Perbankan melakukan semua itu dengan tujuan memperoleh (pendapatan) bunga pada piutang tersebut. Bagi bank uang nasabah adalah liabilities karena bank harus membayarkan bunga atasny. Karena itu bank akan terus mengutang-utangkan uang yang ada padanya, dengan cara begitu penciptaan uang pun terus terjadi. Dan, adalah keniscayaan, kalau terjadi rush – para nasabah mengambil uang pada saat yang sama – terjadi keruntuhan bank (karena sebab yang pasti:uangnya memang tidak ada!). Sementara itu dampak dari penciptaan uang yang terus-menerus ini adalah inflasi yang juga terus-menerus.

Secara teknis istilah inflasi ini diberi arti “kenaikan harga barang-barang”. Padahal, kualitas dan kuantitas suatu barang, dari waktu ke waktu, tidak berubah. Setongkol jagung atau seekor ayam sepanjang zaman tetaplah setongkol jagung dan seekor ayam yang sama. Tetapi harga setongkol jagung (dalam uang kertas rupiah) beberapa puluh tahun yang lalu berharga Rp 5/tongkol, pada 2003 berharga Rp 1000/tongkol. Ini membuktikan bahwa yang bermasalah bukanlah nilai barang itu melainkan nilai uang kertas yang digunakan sebagai alat tukarnya. Para ekonom menyebutkan peristiwa ini sebagai depresiasi. Inflasi dan depresiasi adalah dua sisi dari koin yang sama.
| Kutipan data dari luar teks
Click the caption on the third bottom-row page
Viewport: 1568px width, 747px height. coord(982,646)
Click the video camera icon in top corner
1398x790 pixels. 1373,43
Berdasarkan pengalaman empiris di Indonesia dalam kurun beberapa tahun terakhir, inflasi tersebut berkisar pada angka 9%, tingkat yang “normal” bagi masyakarat Indonesia. Ini berarti penurunan daya beli 9% per tahun bagi rakyat yang berpenghasilan tetap, dan lebih besar lagi bagi yang berpenghasilan rendah dan tak pasti. Sementara bagi kaum kaya, dengan kenaikan penghasilan di atas 9%, akan semakin kaya karena menikmati efek ribawinya. Dampak langsung bagi masyarakat adalah kenaikan harga barang-barang dan jasa, yang berarti penurunan daya beli (pemiskinan). Tentu abnayk faktor lain yang ikut mempengaruhi inflasi, tapi yang pertama-tama secara langsung menyebabkannya sebelum yang lain-lainnya, adalah “penciptaan” uang secara eksponensial oleh perbankan ini.

Dalam prakteknya dampak pemiskinan sistem perbankan ribawi terlihat secara nyata pada semakin besarnya anggota masyarakat yang jatuh dalam kemiskinan absolut. Pada saat yang sama peredarana uang semakin ditentukan oleh perbankan (dalam bentuk bermacam-macam kredit)_ dan hanya akan jatuh di pundi-pundi kaum kaya. Pemenuhan kebutuhan pokok bagi rakyat miskin, sandang, pangan, dan terutama papan semakin sulit dicapai. Bentuk kongkritnya, sebagai satu contoh, adalah standar kelayakan rumah yang makin tidak manusiawi, dari tipe 45, ke tipe 36, tipe 27, dan kini tipe 21; dengan harga yang tetap semakin tak terjangkau. Pun harga setongkol jagung yang semula Rp 5, menjadi Rp 100, Ro 500, dan kini Rp 1000.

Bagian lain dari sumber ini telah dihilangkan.